Ici, c’est la méthode du DCF (« Discounted Cash Flow ») – consistant à prévoir les revenus et niveaux de marge futurs de la nouvelle entité – qui est remise en cause. Par définition, le futur est imprévisible et les dynamiques de négociation impulsées par les banques d’affaires tendent parfois à être très optimistes quant aux synergies espérées. Ce phénomène s’accentue dans un contexte de taux bas qui, mathématiquement, poussent les valorisations vers le haut. Selon une étude de Bancel et Duval-Hamel, 89% des dirigeants justifient une opération de croissance externe par la réalisation de synergies. L’économiste Richard Roll explique ces survalorisations par l’excès de confiance des dirigeants en leur capacité à achever des niveaux élevés de synergies. Rappelons ici que, selon une étude de la Harvard Business Review conduite par Alan Lewis et Dan McKone, 60% des deals détruisent de la valeur pour les actionnaires, notamment à cause des survalorisations. Dernier exemple en date de l’ambition démesurée des actionnaires, l’actionnariat de Zodiac a affirmé refuser l’offre de Safran si cette dernière abaissait davantage sa proposition d’achat.

LA4Lire aussi : Valorisation d’entreprises : retour sur la conférence du Master 225 de Dauphine

 

« Bidding war »

Le phénomène n’est pas nouveau : lorsqu’une cible attire plusieurs acquéreurs potentiels, un jeu destructeur d’enchères peut conduire au retrait de dernière minute de l’une des offres. Dans cette configuration, il est ainsi commun de voir les propositions d’acquisition se décorréler de la valeur intrinsèque de la cible et des synergies éventuelles.

Quand Anbang Insurance a proposé 14 milliards de dollars pour racheter Starwood Hotels, Mariott International n’a pas pu suivre. Après quelques semaines de négociations, Anbang Insurance s’est finalement retiré de l’acquisition ; et ce en raison du prix trop élevé (et peut-être aussi d’une intervention du gouvernement chinois). Lot de consolation pour Starwood Hotels, Mariott International a maintenu son offre à 13.3 milliards de dollars, qui a, cette fois, été retenue.

Comme décrit dans leur étude, Alan Lewis et Dan McKone pointent le risque d’inaction ressenti par les CEO des grandes organisations. Ils ont ainsi tendance à s’engager dans des acquisitions en réaction au mouvement de concentration de leur secteur ; et ce, contre la réalité stratégique. Le caractère inopportun d’une opération n’apparaît qu’après coup, entraînant son annulation. Il conviendrait donc de s’imposer des limites pour ne pas, dans l’émulation des négociations, atteindre des prix déraisonnables. D’autant plus que les taux actuels pour lever de la dette sont très faibles, ce qui incite les managers à emprunter pour investir et concoure donc à la hausse des prix.

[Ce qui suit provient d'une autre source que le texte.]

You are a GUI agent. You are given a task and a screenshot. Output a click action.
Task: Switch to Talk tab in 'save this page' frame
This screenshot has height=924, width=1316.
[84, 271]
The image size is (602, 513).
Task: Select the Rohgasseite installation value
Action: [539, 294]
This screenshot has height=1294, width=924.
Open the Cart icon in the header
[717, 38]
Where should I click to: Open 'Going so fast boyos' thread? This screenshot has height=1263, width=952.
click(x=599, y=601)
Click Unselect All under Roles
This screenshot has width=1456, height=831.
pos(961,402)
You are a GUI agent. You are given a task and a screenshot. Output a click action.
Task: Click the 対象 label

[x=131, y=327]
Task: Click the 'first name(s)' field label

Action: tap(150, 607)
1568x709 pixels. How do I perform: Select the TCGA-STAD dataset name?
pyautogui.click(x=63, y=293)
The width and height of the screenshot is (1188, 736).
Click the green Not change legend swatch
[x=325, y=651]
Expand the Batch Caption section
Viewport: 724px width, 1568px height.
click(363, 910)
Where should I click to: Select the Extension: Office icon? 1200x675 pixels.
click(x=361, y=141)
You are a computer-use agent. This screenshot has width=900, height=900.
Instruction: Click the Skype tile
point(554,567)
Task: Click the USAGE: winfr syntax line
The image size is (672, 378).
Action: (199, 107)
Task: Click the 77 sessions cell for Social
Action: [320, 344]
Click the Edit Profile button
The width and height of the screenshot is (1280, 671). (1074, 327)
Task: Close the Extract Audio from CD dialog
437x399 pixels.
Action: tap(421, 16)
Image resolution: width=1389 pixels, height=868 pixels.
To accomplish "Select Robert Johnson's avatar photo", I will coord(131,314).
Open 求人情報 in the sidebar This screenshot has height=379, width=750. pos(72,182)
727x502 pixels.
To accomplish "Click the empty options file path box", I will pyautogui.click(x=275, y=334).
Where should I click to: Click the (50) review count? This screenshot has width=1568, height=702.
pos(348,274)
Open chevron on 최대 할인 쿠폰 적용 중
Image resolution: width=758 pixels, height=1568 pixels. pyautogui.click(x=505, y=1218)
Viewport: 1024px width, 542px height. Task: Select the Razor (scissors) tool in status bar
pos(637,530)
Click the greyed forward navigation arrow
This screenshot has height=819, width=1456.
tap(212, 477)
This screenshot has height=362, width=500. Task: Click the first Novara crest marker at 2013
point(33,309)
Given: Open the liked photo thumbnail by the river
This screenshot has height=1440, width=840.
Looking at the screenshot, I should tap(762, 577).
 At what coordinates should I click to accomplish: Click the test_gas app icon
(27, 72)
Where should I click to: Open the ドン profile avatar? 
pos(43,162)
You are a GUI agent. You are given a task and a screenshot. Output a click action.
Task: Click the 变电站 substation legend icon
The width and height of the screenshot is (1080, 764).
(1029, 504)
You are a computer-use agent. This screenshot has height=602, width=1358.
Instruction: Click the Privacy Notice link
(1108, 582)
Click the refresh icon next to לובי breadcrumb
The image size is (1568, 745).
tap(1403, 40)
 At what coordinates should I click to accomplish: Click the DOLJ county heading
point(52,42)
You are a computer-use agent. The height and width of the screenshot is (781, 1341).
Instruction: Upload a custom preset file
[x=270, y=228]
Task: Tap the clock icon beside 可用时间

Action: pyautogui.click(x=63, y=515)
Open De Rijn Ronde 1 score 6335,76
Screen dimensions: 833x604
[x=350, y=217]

Et d’autres raisons encore

D’autres facteurs, plus ponctuels, peuvent causer l’échec d’une opération M&A. Ainsi, en 2016, la volatilité des prix du pétrole a eu raison du deal entre Energy Transfer et William Company pour un montant de 32.7 milliards de dollars. La chute du cours de l’or noir a contraint Energy Transfer à demander le retrait de son offre devant la justice, car les conditions de marché l’avaient rendue caduque.

Le blocage d’une opération peut également résulter de questions de gouvernance. L’hubris dont font preuve certains dirigeants d’entreprises et leur incapacité à s’accorder sur le pouvoir au sein de la nouvelle organisation aura été l’un des facteurs de l’annulation de la proposition d’acquisition à 90 milliards de dollars d’Honeywell pour United Technologies. Par ailleurs, certains CEO peuvent voir en la réalisation de telles opérations l’occasion d’accroître leur pouvoir et de valoriser leur profil. Ce comportement décrit dans la théorie de l’« empire building » fragilise les deals et en augmente la probabilité d’annulation.

Enfin, comme le souligne le Dr. Nauhmain, la difficulté d’obtenir l’accord de tous les actionnaires lors d’une OPA peut mettre fin à une proposition d’achat. Ainsi, les actionnaires de Gameloft ont longtemps fait acte de résistance face à Vivendi pour, in fine, céder et se concentrer sur la protection de leur actif principal : l’entreprise Ubisoft.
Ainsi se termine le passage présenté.